**What needs to be done**
Every line of the entries below from the one containing "Task: Pick May 26 available date" to the one containing "Click the results", both ends included, must be written out exactly. No other line belongs in the answer.

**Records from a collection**

= = = =

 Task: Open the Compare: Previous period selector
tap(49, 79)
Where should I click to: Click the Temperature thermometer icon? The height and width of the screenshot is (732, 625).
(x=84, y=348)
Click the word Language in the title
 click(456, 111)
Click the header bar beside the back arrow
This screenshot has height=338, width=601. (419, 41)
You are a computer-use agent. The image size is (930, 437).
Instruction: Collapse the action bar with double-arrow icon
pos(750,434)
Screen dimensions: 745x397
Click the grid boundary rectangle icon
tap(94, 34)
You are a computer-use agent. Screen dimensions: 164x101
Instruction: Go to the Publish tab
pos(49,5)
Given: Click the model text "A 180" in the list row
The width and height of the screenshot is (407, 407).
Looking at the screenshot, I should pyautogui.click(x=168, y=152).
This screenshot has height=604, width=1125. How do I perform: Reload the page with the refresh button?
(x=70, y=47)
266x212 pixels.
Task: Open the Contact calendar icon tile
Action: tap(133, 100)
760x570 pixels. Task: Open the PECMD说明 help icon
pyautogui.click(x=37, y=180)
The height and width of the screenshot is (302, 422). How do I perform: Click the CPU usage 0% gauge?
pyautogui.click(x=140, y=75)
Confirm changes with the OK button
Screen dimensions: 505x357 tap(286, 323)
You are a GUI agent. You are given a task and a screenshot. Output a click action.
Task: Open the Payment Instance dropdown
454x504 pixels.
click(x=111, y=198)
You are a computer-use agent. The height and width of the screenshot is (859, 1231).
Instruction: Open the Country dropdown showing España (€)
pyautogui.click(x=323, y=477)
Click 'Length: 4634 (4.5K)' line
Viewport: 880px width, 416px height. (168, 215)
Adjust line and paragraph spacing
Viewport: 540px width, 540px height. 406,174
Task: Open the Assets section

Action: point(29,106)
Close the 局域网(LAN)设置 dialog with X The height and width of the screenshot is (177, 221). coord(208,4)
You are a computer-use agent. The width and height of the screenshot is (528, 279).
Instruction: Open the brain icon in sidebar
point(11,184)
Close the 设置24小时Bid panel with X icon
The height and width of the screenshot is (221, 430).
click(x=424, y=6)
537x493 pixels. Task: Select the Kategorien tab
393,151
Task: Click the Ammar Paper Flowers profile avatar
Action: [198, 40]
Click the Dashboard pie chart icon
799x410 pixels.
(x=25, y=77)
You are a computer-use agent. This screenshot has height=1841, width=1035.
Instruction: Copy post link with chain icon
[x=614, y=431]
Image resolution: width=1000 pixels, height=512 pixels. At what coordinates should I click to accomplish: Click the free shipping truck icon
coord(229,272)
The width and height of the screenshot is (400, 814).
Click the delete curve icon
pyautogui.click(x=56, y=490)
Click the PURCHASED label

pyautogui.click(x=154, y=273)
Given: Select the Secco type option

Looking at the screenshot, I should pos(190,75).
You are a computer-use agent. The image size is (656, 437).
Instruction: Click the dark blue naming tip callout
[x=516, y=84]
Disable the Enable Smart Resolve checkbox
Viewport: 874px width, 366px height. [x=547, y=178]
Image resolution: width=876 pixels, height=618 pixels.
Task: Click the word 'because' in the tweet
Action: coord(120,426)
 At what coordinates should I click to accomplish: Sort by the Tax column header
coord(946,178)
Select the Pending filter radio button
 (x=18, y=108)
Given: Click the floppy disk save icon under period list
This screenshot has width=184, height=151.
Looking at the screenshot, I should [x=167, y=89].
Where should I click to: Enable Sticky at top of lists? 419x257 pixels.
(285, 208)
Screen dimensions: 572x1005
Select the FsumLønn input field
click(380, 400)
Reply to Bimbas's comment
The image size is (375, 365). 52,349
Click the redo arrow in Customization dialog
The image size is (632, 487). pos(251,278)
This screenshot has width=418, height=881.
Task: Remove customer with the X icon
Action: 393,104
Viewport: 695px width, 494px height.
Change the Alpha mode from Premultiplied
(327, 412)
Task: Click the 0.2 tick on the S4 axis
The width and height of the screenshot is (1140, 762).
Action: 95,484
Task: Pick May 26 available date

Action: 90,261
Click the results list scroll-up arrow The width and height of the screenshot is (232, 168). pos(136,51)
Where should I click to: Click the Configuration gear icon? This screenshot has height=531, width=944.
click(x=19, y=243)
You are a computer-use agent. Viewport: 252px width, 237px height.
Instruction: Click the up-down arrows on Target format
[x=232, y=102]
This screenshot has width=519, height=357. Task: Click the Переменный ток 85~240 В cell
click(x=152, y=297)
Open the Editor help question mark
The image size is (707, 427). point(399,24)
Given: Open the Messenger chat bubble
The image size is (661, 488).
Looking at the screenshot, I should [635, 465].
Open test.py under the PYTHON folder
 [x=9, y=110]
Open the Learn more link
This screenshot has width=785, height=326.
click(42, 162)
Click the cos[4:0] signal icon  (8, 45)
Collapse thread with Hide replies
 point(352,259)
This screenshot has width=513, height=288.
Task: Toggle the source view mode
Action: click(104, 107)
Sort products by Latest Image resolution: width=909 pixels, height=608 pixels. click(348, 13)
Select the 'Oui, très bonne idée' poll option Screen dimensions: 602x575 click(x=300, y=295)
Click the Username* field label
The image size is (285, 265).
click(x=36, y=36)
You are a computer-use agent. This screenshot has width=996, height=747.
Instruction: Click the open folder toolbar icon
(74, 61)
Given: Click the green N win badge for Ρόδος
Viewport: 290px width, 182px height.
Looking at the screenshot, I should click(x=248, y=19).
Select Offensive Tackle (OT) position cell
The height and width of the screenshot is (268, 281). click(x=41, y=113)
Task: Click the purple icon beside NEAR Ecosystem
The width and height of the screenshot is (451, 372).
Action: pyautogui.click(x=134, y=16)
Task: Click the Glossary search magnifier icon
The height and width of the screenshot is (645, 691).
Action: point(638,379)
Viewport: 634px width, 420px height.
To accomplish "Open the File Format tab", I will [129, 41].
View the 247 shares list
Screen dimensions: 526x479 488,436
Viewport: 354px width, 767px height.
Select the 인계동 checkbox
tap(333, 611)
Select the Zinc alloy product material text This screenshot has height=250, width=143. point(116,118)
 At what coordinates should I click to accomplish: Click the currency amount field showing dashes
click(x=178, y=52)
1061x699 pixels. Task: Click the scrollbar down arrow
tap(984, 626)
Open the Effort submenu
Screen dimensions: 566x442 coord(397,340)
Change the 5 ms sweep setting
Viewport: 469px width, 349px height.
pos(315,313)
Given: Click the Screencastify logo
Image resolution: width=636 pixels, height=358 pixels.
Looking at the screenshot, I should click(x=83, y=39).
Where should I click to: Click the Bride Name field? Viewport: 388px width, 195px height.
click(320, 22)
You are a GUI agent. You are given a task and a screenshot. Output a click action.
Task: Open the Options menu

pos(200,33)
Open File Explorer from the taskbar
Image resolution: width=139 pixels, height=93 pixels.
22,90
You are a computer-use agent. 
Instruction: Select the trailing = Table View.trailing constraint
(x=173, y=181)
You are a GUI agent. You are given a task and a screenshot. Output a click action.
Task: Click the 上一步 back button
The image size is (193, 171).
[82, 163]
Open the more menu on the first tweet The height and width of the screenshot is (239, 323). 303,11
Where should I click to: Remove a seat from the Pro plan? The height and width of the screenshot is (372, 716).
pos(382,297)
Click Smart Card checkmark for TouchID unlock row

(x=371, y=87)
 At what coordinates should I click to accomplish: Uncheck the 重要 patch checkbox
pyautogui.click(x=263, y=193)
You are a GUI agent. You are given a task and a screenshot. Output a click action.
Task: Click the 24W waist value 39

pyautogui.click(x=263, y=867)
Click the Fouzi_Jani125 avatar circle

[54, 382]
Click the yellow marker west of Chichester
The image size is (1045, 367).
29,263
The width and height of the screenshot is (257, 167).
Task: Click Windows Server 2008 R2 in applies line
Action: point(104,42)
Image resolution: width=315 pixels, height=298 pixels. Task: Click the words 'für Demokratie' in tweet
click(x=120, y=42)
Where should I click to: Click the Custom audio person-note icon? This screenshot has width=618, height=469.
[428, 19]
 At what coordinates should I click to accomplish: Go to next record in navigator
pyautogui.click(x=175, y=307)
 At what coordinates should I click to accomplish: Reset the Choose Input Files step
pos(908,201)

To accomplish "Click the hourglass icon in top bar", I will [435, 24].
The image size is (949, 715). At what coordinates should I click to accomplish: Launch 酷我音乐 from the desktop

= = = =

**Answer box**
Task: Pick May 26 available date

Action: 90,261
Click the results list scroll-up arrow The width and height of the screenshot is (232, 168). pos(136,51)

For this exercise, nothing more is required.